Data and Methodology

Data

The primary data source is a dataset of incidents responded to by the New York City Fire Department (FDNY) between 2013 and 2015, as accessed from the New York City Open Data Portal. Incidents in the data categorized as a gas leak related to natural gas or liquid petroleum gas (LPG) are aggregated at the zip code and census tract level. In this data set, basic geographic identifiers including the zip code and road segment identifier (name) are provided. This data was integrated with data sets of complaints (929,000 records through 2015), violations (1.85 million records through 2015), and work permits (2.43 million records through 2015) from the NYC Department of Buildings (DOB) as well as the NYC Primary Land Use Tax Lot Output (PLUTO) data (2015 release, 850,000 records). Each of these datasets are available publicly through NYC Open Data or NYC.gov. Finally, demographic data from the American Community Survey (ACS) was used. Once integrated and inspected for a rough manual vetting of appropriate features, this integrated dataset yielded 735 features.
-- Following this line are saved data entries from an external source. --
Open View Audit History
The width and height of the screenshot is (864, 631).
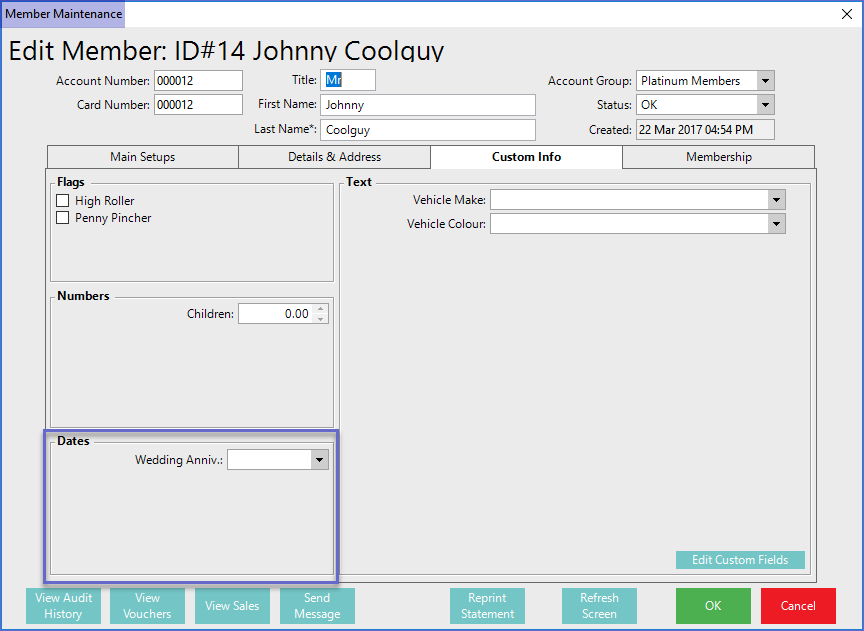(x=63, y=606)
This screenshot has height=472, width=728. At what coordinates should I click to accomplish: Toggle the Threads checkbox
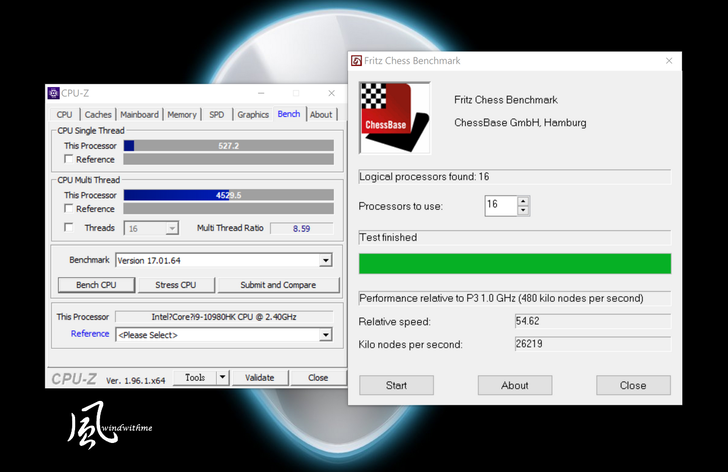pos(69,228)
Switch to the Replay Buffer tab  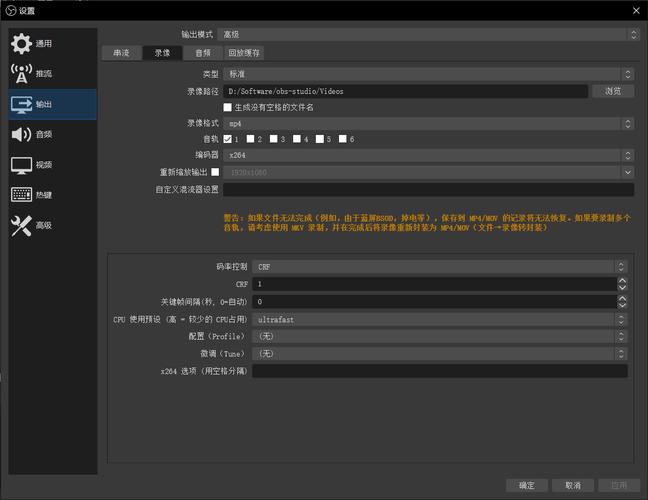point(244,53)
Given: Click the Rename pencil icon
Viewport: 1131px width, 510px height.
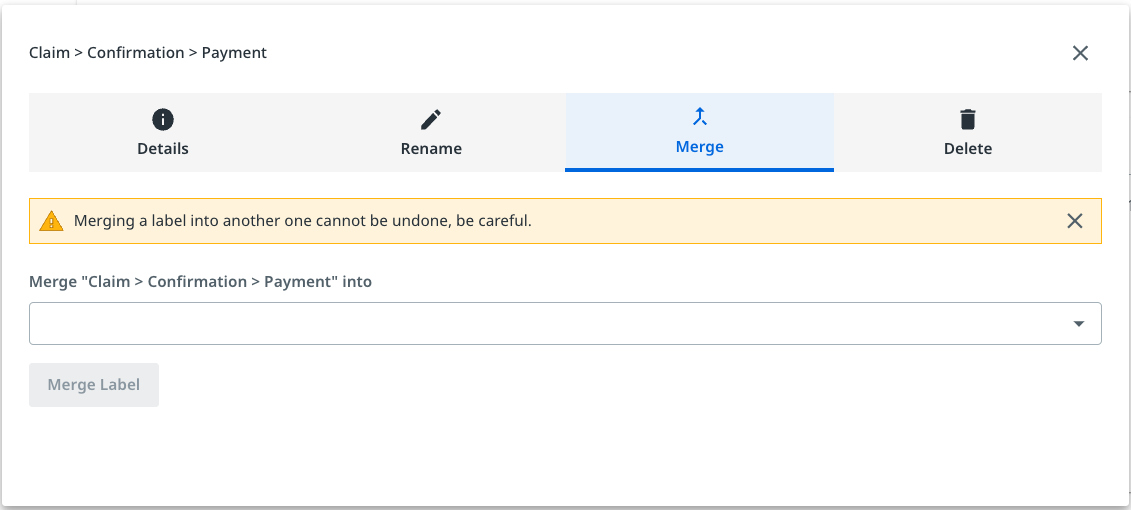Looking at the screenshot, I should pos(431,120).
Allocation of gas leaks to geospatial boundaries

To use the geographical data for this research, the number of leaks per zip code were calculated for years 2013, 2014, and 2015. This zip code aggregation created 195 data points, one for each zip code. The authors also associated the gas leak data at the census tract level to improve the granularity of the analysis. The FDNY gas leak data contains zip codes but does not provide a specific street address location for each incident, nor census tract geographic identifiers. The road name and zip code from each incident was used to aggregate the data to a specific road segment. Next, a shapefile of all New York City roads was analyzed to create one or more road segments for each road in New York City. If a road was located in a single zip code, only one segment would be created. However, if a road crossed two or more zip codes, the road segment would be split at each zip code boundary, resulting in the number of road segments equal to the number of zip codes the road crossed. For each newly created road segment-zip code feature, a small buffer was created to allow for geographic association.
When the procedure was completed, 94% of the road name-zip code aggregations were associated with the road segment buffers mentioned above. The buffers were then overlaid on census tracts for New York City’s five boroughs. A geospatial intersection was performed to determine the number of census tracts intersected by each road segment buffer. The gas leaks reported on a given segment are then allocated evenly among each of the census tracts with which its buffer intersects.  Finally, summing the census tract frequencies results in the total number of gas leaks per census tract for the years of 2013, 2014, and 2015.
An example of this operation can be seen in Figure \ref{965803}. Since multiple road segments can pass through the same census tract, there will be multiple frequencies associated with each tract. This aggregation process results in 2,163 census tracts having a gas leak count greater than zero. Each labeled census tract constitutes a data point in the analysis.